Task statement. Please reproduce the records, omitting nothing and changing nothing.

[Material for the task]

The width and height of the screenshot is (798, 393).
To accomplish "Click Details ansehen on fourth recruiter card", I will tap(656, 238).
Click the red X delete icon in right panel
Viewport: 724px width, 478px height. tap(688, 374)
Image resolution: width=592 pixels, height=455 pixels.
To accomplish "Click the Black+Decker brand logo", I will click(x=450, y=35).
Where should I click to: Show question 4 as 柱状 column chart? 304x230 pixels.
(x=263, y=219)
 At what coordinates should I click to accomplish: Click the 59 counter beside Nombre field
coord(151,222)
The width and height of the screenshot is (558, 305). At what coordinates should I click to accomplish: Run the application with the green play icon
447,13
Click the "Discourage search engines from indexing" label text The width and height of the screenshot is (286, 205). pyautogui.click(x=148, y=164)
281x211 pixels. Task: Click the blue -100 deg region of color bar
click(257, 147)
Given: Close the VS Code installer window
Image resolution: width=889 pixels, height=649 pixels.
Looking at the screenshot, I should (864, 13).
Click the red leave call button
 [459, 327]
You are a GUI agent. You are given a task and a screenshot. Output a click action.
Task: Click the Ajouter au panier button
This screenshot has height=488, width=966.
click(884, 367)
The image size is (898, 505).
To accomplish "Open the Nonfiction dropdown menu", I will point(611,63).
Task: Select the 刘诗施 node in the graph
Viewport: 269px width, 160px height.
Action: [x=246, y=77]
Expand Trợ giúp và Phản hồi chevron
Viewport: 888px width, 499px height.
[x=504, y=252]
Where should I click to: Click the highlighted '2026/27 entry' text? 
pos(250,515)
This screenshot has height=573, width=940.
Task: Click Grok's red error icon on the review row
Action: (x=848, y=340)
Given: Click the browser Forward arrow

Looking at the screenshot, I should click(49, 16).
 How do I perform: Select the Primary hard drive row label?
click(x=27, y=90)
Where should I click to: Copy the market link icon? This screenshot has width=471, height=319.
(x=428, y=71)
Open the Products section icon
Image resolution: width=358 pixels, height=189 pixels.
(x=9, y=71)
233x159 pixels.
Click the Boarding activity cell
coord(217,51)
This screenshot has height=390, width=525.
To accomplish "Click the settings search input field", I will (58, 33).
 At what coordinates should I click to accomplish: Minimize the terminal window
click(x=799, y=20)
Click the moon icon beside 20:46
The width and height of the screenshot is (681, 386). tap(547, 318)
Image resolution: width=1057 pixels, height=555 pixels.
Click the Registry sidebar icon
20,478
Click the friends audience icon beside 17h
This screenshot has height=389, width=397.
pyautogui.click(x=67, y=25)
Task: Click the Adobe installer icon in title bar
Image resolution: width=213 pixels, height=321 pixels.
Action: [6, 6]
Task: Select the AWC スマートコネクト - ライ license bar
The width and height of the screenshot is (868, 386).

[/Material for the task]

Exercise response.
The width and height of the screenshot is (798, 393).
To accomplish "Click Details ansehen on fourth recruiter card", I will tap(656, 238).
Click the red X delete icon in right panel
Viewport: 724px width, 478px height. tap(688, 374)
Image resolution: width=592 pixels, height=455 pixels.
To accomplish "Click the Black+Decker brand logo", I will click(x=450, y=35).
Where should I click to: Show question 4 as 柱状 column chart? 304x230 pixels.
(x=263, y=219)
 At what coordinates should I click to accomplish: Click the 59 counter beside Nombre field
coord(151,222)
The width and height of the screenshot is (558, 305). At what coordinates should I click to accomplish: Run the application with the green play icon
447,13
Click the "Discourage search engines from indexing" label text The width and height of the screenshot is (286, 205). pyautogui.click(x=148, y=164)
281x211 pixels. Task: Click the blue -100 deg region of color bar
click(257, 147)
Given: Close the VS Code installer window
Image resolution: width=889 pixels, height=649 pixels.
Looking at the screenshot, I should (864, 13).
Click the red leave call button
 [459, 327]
You are a GUI agent. You are given a task and a screenshot. Output a click action.
Task: Click the Ajouter au panier button
This screenshot has height=488, width=966.
click(884, 367)
The image size is (898, 505).
To accomplish "Open the Nonfiction dropdown menu", I will point(611,63).
Task: Select the 刘诗施 node in the graph
Viewport: 269px width, 160px height.
Action: [x=246, y=77]
Expand Trợ giúp và Phản hồi chevron
Viewport: 888px width, 499px height.
[x=504, y=252]
Where should I click to: Click the highlighted '2026/27 entry' text? 
pos(250,515)
This screenshot has height=573, width=940.
Task: Click Grok's red error icon on the review row
Action: (x=848, y=340)
Given: Click the browser Forward arrow

Looking at the screenshot, I should click(49, 16).
 How do I perform: Select the Primary hard drive row label?
click(x=27, y=90)
Where should I click to: Copy the market link icon? This screenshot has width=471, height=319.
(x=428, y=71)
Open the Products section icon
Image resolution: width=358 pixels, height=189 pixels.
(x=9, y=71)
233x159 pixels.
Click the Boarding activity cell
coord(217,51)
This screenshot has height=390, width=525.
To accomplish "Click the settings search input field", I will (58, 33).
 At what coordinates should I click to accomplish: Minimize the terminal window
click(x=799, y=20)
Click the moon icon beside 20:46
The width and height of the screenshot is (681, 386). tap(547, 318)
Image resolution: width=1057 pixels, height=555 pixels.
Click the Registry sidebar icon
20,478
Click the friends audience icon beside 17h
This screenshot has height=389, width=397.
pyautogui.click(x=67, y=25)
Task: Click the Adobe installer icon in title bar
Image resolution: width=213 pixels, height=321 pixels.
Action: [6, 6]
Task: Select the AWC スマートコネクト - ライ license bar
The width and height of the screenshot is (868, 386).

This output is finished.